*** Data section Section Begins ***

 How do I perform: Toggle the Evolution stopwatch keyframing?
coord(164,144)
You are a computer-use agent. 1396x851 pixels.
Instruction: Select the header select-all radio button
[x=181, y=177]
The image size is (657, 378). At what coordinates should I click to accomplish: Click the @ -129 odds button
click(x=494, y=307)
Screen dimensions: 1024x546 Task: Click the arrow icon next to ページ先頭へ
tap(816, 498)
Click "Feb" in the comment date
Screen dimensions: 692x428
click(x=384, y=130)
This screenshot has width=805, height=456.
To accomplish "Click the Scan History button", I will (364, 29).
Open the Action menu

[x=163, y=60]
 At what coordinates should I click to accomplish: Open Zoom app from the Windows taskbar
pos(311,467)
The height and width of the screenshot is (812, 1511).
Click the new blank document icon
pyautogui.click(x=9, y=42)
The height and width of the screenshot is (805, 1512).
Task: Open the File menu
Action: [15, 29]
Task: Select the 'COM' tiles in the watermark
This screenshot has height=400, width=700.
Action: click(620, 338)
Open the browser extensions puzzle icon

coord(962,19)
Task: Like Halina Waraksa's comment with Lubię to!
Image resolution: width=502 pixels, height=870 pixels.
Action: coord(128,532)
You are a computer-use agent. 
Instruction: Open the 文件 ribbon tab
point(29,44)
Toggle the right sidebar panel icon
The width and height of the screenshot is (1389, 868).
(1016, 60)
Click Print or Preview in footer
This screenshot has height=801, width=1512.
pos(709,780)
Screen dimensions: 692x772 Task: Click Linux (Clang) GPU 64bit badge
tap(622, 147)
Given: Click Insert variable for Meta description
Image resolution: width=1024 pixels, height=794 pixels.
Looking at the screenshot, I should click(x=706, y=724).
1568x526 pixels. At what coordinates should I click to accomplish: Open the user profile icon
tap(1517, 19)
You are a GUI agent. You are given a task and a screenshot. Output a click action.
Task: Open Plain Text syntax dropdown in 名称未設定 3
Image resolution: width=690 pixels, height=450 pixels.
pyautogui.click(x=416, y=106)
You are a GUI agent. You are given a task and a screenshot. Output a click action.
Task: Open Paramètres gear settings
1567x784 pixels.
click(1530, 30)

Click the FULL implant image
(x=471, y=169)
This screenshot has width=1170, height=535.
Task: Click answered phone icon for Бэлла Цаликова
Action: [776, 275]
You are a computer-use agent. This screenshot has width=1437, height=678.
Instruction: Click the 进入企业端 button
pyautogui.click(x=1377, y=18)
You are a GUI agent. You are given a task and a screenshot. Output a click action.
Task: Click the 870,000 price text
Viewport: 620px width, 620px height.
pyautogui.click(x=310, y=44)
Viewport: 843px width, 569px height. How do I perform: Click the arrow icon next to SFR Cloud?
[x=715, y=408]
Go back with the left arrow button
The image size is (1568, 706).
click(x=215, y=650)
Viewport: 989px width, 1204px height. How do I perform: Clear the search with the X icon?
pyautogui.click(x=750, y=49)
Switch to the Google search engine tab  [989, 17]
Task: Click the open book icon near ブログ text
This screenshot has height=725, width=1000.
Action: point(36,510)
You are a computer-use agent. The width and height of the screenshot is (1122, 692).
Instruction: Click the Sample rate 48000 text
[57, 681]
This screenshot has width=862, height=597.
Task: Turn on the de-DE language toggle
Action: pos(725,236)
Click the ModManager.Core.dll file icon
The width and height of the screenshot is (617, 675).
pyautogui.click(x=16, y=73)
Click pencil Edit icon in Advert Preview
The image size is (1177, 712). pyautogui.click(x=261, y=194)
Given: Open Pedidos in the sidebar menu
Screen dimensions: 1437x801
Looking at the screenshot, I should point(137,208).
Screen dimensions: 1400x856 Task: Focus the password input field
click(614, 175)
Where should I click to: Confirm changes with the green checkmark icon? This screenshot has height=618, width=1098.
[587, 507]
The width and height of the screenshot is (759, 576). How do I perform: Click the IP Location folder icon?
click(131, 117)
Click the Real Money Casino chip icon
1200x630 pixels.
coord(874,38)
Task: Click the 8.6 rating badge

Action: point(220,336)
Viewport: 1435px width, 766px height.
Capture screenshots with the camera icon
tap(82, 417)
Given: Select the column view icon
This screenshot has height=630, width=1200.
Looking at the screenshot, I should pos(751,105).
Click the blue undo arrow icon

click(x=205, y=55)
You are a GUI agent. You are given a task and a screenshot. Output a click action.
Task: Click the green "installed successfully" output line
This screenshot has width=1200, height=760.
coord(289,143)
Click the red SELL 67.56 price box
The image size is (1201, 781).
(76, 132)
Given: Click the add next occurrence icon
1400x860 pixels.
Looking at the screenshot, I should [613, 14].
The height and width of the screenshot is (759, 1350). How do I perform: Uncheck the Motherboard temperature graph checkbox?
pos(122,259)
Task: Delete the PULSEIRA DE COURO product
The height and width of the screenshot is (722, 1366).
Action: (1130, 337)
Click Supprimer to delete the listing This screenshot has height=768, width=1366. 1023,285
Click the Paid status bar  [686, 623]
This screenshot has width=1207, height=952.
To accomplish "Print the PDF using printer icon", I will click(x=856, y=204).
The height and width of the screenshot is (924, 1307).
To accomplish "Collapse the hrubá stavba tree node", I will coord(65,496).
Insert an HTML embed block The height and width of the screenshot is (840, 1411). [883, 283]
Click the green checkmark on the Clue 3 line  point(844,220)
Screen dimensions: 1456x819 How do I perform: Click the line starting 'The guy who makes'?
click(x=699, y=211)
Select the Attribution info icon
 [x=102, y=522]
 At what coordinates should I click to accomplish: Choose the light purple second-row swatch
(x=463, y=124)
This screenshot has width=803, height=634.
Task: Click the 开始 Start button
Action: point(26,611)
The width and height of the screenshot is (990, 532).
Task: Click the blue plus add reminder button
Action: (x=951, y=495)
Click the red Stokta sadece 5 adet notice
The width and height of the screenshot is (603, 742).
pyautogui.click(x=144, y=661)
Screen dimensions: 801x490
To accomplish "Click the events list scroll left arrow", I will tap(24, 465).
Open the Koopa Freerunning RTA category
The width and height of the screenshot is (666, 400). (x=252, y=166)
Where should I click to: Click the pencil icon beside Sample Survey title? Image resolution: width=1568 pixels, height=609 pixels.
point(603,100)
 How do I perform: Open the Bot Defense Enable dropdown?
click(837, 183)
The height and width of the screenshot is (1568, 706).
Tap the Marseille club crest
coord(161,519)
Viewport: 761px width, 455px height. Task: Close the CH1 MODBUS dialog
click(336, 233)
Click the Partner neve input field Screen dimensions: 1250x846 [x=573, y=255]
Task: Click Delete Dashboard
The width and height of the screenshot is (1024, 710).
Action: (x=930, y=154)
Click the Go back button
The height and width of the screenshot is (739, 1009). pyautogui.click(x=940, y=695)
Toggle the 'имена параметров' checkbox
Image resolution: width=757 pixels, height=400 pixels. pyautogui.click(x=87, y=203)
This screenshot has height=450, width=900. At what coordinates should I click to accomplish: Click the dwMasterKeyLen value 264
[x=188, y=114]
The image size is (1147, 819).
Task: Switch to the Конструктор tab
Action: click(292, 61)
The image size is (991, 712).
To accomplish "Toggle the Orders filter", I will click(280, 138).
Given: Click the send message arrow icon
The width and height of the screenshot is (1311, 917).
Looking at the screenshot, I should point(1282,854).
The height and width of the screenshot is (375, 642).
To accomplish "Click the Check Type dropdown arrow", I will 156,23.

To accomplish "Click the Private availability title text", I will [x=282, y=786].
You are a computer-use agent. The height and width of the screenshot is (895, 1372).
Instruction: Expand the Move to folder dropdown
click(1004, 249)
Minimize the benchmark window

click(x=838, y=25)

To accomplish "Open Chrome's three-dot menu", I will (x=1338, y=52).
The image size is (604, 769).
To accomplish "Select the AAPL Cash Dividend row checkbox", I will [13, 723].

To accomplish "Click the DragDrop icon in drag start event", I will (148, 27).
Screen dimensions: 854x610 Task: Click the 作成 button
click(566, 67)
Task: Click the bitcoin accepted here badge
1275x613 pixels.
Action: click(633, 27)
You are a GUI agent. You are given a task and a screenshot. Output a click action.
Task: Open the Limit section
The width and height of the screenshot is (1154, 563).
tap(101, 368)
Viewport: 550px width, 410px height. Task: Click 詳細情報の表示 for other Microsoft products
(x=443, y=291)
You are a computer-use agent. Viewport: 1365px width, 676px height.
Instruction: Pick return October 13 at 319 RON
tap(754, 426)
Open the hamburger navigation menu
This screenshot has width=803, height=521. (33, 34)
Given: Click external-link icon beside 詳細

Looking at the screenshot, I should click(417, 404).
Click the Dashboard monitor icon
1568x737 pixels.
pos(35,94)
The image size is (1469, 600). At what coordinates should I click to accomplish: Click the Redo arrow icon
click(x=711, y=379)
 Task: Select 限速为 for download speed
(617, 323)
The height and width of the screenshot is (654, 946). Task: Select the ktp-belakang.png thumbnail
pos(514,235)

*** Data section Section Ends ***

• Work order
Work out how many lines of the preceding data contain the word "Insert". Reply with that number only.

• Finished task
2